Source code for lumin.nn.metrics.reg_eval

import numpy as np
from typing import Optional, Callable
import pandas as pd
from statsmodels.stats.weightstats import DescrStatsW
from fastcore.all import store_attr

from ...utils.statistics import bootstrap_stats
from .eval_metric import EvalMetric, OldEvalMetric
from ..data.fold_yielder import FoldYielder

__all__ = ['RegPull', 'RegAsProxyPull']


class OldRegPull(OldEvalMetric):
    r'''
    Compute mean or standard deviation of delta or pull of some feature which is being directly regressed to.
    Optionally, use bootstrap resampling on validation data.

    Arguments:
        return_mean: whether to return the mean or the standard deviation
        use_bootstrap: whether to bootstrap resamples validation fold when computing statisitic
        use_weights: whether to actually use weights if wgt_name is set
        use_pull: whether to return the pull (differences / targets) or delta (differences)
        targ_name: name of group in fold file containing regression targets
        wgt_name: name of group in fold file containing datapoint weights

    Examples::
        >>> mean_pull  = RegPull(return_mean=True, use_bootstrap=True,
        ...                      use_pull=True)
        >>>
        >>> std_delta  = RegPull(return_mean=False, use_bootstrap=True,
        ...                      use_pull=False)
        >>>
        >>> mean_pull  = RegPull(return_mean=True, use_bootstrap=False,
        ...                      use_pull=True, wgt_name='weights')
    
    .. Attention:: This class is depreciated in favour of :class:`~lumin.nn.metrics.reg_eval.RegPull.
        It is a copy of the old `RegPull` class used in lumin<=0.7.0.
        It will be removed in V0.8
    '''

    # XXX remove in V0.8

    # TODO: Check how this handels multi-target regression, may need to adjust averaging axis & DescrStatsW may not handle multi-dimensional data well.
    # TODO: Remove use_weights and rely on whether wgt_name is None

    def __init__(self, return_mean:bool, use_bootstrap:bool=False, use_weights:bool=True, use_pull:bool=True, targ_name:str='targets',
                 wgt_name:Optional[str]=None):
        super().__init__(targ_name=targ_name, wgt_name=wgt_name)
        self.use_bootstrap,self.use_weights,self.return_mean,self.use_pull = use_bootstrap,use_weights,return_mean,use_pull

    def _compute(self, df:pd.DataFrame) -> float:
        df['diff'] = df['pred']-df['gen_target']
        if self.use_pull: df['diff'] /= df['gen_target']
        if self.use_weights and 'gen_weight' in df.columns:
            weights = df['gen_weight'].values.astype('float64')/df['gen_weight'].values.astype('float64').sum()
        else:
            weights = None
        
        if self.use_bootstrap:
            bs_args = {'data': df['diff'], 'mean': self.return_mean, 'std': True, 'n':100}
            if self.use_weights and 'gen_weight' in df.columns: bs_args['weights'] = weights
            bs = bootstrap_stats(bs_args)
            return np.mean(bs['_mean']) if self.return_mean else np.mean(bs['_std'])
        else:
            if self.return_mean:
                return np.average(df['diff'], weights=weights)
            else:
                return DescrStatsW(df['diff'].values, ddof=1, weights=weights*len(weights) if weights is not None else None).std
            
    def evaluate(self, fy:FoldYielder, idx:int, y_pred:np.ndarray) -> float:
        r'''
        Compute statisitic on fold using provided predictions.

        Arguments:
            fy: :class:`~lumin.nn.data.fold_yielder.FoldYielder` interfacing to data
            idx: fold index corresponding to fold for which y_pred was computed
            y_pred: predictions for fold

        Returns:
            Statistic set in initialisation computed on the chsoen fold

        Examples::
            >>> mean = mean_pull.evaluate(train_fy, val_id, val_preds)
        '''

        return self._compute(self.get_df(fy, idx, y_pred))

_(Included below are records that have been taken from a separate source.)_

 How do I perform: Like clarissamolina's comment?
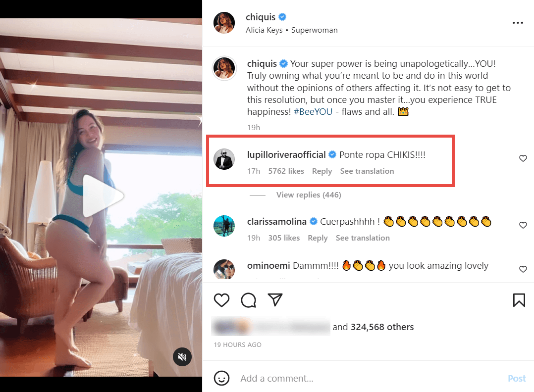[523, 225]
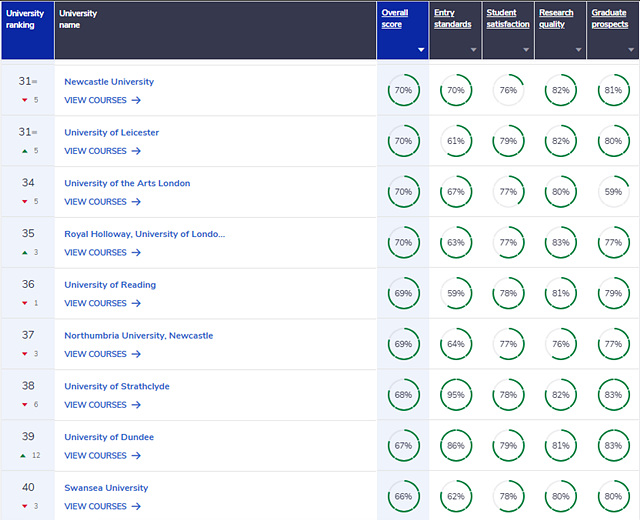Click Swansea University's overall score circle 66%
This screenshot has height=520, width=640.
[x=403, y=496]
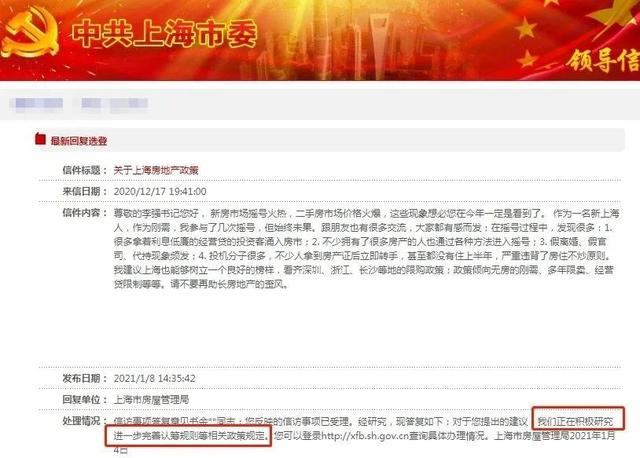Image resolution: width=640 pixels, height=458 pixels.
Task: Click the hammer and sickle emblem
Action: click(29, 33)
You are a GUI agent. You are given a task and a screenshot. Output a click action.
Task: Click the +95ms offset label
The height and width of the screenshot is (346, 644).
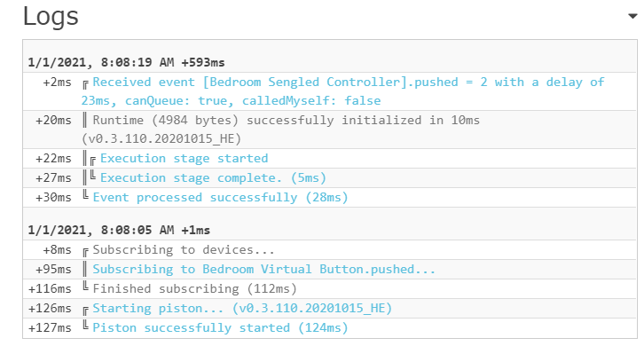53,269
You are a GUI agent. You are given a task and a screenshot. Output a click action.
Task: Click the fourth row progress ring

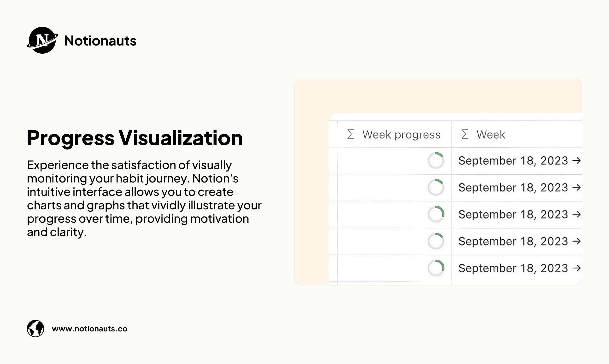click(x=436, y=241)
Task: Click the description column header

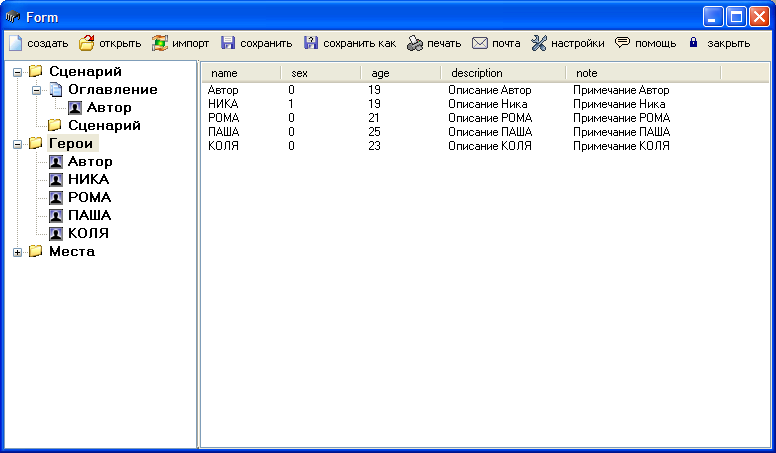Action: 477,73
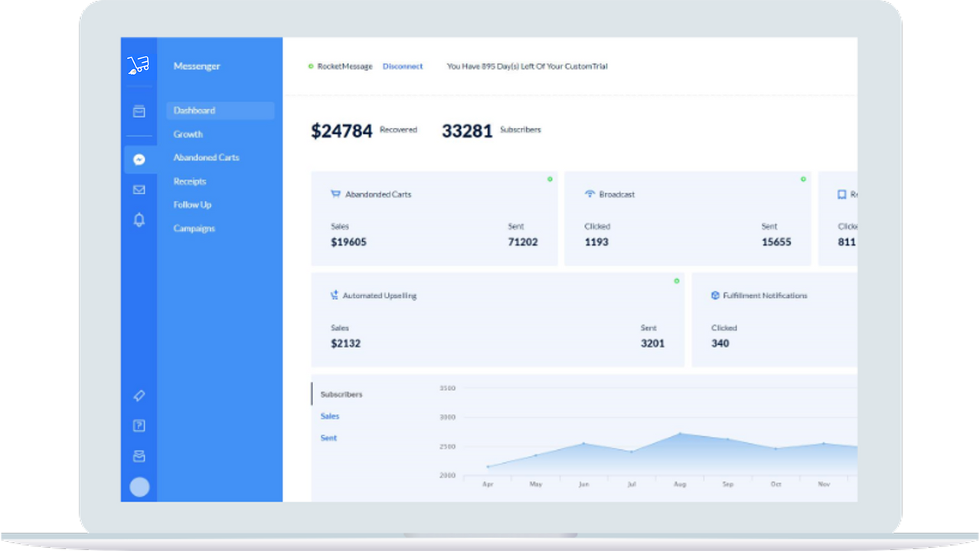Select the Subscribers chart tab

pos(341,395)
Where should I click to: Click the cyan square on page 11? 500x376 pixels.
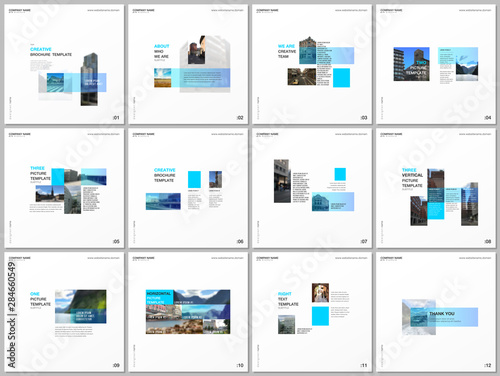320,316
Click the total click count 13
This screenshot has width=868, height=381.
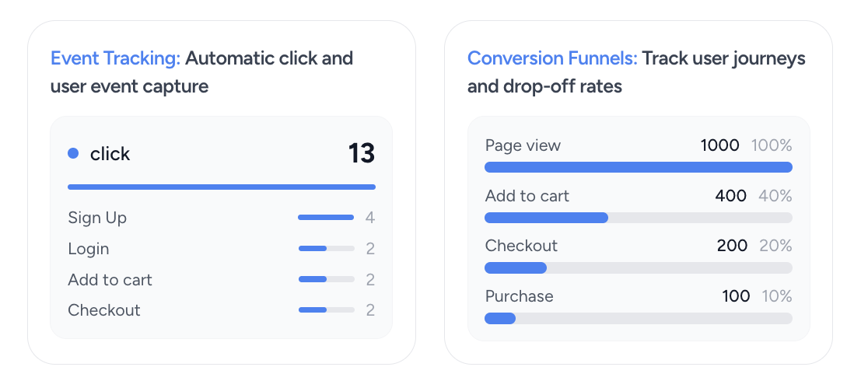tap(361, 153)
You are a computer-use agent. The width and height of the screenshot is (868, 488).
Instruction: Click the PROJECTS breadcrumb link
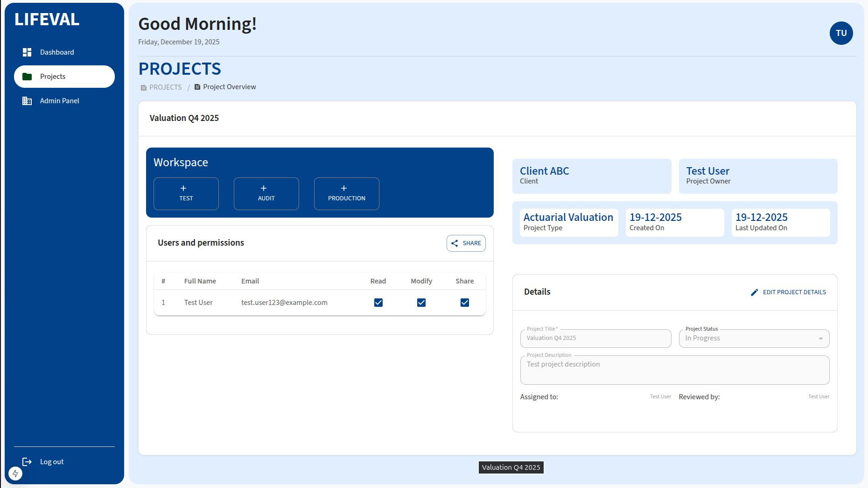coord(165,87)
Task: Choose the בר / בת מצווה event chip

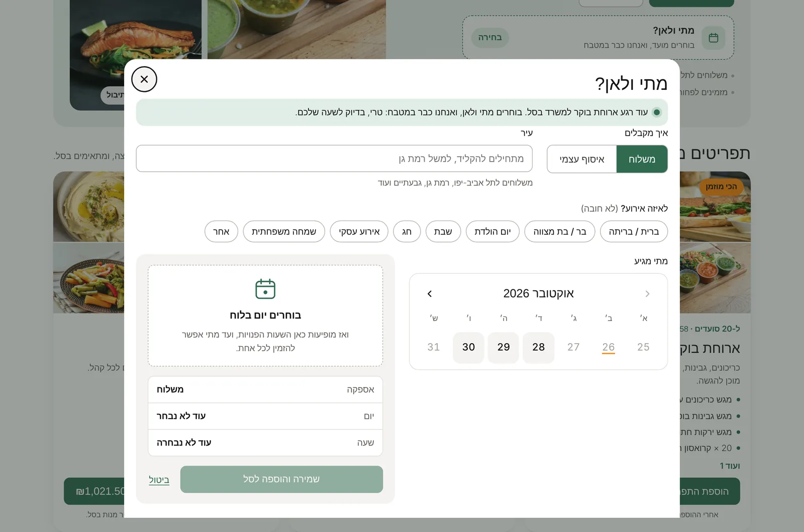Action: point(560,232)
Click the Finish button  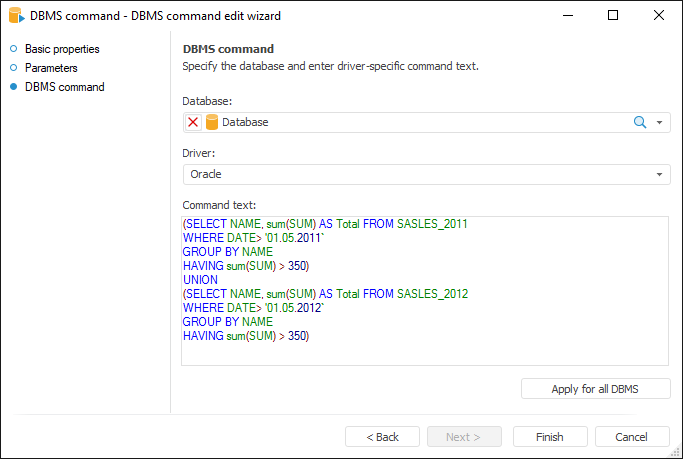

[docs]class RegPull(EvalMetric):
    r'''
    Compute mean or standard deviation of delta or pull of some feature which is being directly regressed to.
    Optionally, use bootstrap resampling on validation data.

    Arguments:
        return_mean: whether to return the mean or the standard deviation
        use_bootstrap: whether to bootstrap resamples validation fold when computing statisitic
        use_pull: whether to return the pull (differences / targets) or delta (differences)
        name: optional name for metric, otherwise will be inferred from `use_pull`
        main_metric: whether this metic should be treated as the primary metric for SaveBest and EarlyStopping
            Will automatically set the first EvalMetric to be main if multiple primary metrics are submitted
    Examples::
        >>> mean_pull  = RegPull(return_mean=True, use_bootstrap=True,
        ...                      use_pull=True)
        >>>
        >>> std_delta  = RegPull(return_mean=False, use_bootstrap=True,
        ...                      use_pull=False)
        >>>
        >>> mean_pull  = RegPull(return_mean=True, use_bootstrap=False,
        ...                      use_pull=True, wgt_name='weights')
    '''

    # TODO: Check how this handels multi-target regression, may need to adjust averaging axis & DescrStatsW may not handle multi-dimensional data well.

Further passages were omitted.